Last I checked, bsdinstall is scriptable; everything is implemented as a bunch of shell commands. It should therefore be not too difficult to modify bsdinstall to install with whatever parameters you like!

The one thing that would be cool is automatic configuration of link-aggregation for networking. This is very useful for laptops and any other sort of mobile computing device where you're going to have multiple network connection interface (e.g. tablets!). If the installer can configure my laptop to have a smooth failover from ethernet to wireless, that would be awesome. For the unfamiliar, the process is described here:

http://www.freebsd.org/doc/en_US.ISO8859-1/books/handbook/network-aggregation.html

but doing it manually is kind of error-prone and requires some device probing and similar jumping through hoops.


----------



## gkontos (Apr 20, 2011)

When a software is replaced there are a few questions that need to be asked in order for the replacement to succeed.

1) What is wrong with the current 
2) What features do we need to have in the new one

Unfortunately as I see, those questions haven't been asked.


----------



## hedwards (Apr 21, 2011)

I just tried it earlier today, and the installer would not accept a password.
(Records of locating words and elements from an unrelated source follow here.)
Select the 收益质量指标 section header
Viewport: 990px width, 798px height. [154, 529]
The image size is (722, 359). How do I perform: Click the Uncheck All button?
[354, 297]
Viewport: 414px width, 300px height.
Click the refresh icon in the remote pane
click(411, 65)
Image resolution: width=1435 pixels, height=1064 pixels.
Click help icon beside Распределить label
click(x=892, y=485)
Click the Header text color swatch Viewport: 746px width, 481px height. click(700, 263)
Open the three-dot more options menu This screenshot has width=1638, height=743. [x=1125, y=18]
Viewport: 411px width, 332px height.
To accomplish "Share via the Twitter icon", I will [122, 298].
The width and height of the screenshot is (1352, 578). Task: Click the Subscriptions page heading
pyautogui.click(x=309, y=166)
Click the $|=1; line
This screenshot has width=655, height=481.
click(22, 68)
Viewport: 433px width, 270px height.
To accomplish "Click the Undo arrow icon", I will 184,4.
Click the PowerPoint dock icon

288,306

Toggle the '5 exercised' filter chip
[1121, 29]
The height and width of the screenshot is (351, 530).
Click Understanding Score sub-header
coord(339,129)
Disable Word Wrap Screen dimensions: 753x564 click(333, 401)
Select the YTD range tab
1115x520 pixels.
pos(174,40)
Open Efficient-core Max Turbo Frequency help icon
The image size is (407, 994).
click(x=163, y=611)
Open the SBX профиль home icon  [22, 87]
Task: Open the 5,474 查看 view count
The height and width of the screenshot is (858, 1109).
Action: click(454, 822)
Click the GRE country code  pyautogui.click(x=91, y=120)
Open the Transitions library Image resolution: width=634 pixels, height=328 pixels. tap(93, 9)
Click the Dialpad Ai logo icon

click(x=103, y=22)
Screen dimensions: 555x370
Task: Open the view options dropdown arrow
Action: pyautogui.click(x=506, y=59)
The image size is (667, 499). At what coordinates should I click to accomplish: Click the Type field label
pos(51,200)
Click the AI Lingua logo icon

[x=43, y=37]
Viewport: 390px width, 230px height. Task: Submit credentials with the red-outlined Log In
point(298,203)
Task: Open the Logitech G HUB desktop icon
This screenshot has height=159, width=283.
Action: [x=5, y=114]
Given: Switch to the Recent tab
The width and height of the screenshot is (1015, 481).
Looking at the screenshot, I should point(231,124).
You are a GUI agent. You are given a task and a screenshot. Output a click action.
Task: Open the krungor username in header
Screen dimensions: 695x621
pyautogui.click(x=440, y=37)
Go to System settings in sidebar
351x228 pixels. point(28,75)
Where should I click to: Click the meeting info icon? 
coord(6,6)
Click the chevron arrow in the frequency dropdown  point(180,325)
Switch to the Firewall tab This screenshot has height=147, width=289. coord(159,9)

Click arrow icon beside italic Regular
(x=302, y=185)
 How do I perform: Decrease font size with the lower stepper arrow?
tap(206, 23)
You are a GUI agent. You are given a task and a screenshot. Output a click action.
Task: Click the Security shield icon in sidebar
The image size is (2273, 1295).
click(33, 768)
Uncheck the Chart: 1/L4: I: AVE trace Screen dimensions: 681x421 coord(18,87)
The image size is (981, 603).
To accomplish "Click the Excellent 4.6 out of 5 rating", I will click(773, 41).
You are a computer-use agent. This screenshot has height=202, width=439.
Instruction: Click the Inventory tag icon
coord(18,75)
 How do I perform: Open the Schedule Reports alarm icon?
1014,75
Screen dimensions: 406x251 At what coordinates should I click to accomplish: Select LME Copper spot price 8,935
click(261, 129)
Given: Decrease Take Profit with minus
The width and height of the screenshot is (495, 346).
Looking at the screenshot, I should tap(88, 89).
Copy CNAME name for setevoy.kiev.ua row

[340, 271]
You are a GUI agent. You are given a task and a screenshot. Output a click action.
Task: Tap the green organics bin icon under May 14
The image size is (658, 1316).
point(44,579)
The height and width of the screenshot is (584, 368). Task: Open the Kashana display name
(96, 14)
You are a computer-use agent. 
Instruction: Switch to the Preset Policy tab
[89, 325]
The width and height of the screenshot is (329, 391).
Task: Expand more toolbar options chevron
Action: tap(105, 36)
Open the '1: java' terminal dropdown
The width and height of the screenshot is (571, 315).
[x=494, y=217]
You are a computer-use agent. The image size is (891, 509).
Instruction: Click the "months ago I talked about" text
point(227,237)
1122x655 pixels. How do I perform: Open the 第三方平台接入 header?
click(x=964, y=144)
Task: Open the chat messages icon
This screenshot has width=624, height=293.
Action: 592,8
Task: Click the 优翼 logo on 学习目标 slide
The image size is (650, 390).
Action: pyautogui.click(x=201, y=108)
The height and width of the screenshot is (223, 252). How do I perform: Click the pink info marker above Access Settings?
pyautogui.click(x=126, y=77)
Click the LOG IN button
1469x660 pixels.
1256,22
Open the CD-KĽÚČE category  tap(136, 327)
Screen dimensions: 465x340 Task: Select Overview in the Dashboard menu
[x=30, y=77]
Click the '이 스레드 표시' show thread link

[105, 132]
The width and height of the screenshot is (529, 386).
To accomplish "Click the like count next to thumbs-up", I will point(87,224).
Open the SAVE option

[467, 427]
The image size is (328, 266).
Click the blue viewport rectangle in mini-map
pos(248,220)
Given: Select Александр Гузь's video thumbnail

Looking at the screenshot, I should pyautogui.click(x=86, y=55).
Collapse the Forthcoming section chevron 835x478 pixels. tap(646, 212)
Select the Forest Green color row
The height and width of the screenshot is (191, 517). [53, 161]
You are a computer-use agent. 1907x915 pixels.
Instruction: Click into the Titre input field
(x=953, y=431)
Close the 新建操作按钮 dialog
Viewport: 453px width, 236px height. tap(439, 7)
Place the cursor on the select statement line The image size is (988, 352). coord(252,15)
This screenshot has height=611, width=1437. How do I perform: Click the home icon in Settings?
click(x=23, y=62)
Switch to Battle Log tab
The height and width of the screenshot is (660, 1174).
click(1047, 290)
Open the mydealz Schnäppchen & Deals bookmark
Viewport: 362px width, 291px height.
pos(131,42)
It just sat there and didn't seem to recognize that I was typing anything. Up until that point I wasn't having any trouble with the keyboard.

I was using the most recent release on AMD64 if that helps, and the keyboard was just a cheapo PS2 that came with a Dell from a few years back.


			
				gkontos said:
			
		

> When a software is replaced there are a few questions that need to be asked in order for the replacement to succeed.
> 
> 1) What is wrong with the current
> 2) What features do we need to have in the new one
> ...


This is just a stop gap installer, while they work on the back end. The old installer worked just fine for most things, it's just that it couldn't handle ZFS and some of the newer things, the installer itself was better functioning in general than the ones that I've seen on Linux or Windows.


----------



## roddi (Apr 21, 2011)

gkontos said:
			
		

> When a software is replaced there are a few questions that need to be asked in order for the replacement to succeed.
> 
> 1) What is wrong with the current
> 2) What features do we need to have in the new one
> ...



Hi gkontos!

This is my opinion:

<frustration-venting-mode>
The current installer is a total mess of confusing menus. It does everything and the kitchen sink but it is totally useless and doesn't actually install the OS *if you want to boot from ZFS*. For my part it could be entirely left out and boot me right into a working shell with the the kernel extensions needed for ZFS already loaded.
</frustration-venting-mode>

Ok, to put it more mildly: I think it is hard to use the current installer correctly if you haven't already installed a dozen systems and exactly know what you are doing. 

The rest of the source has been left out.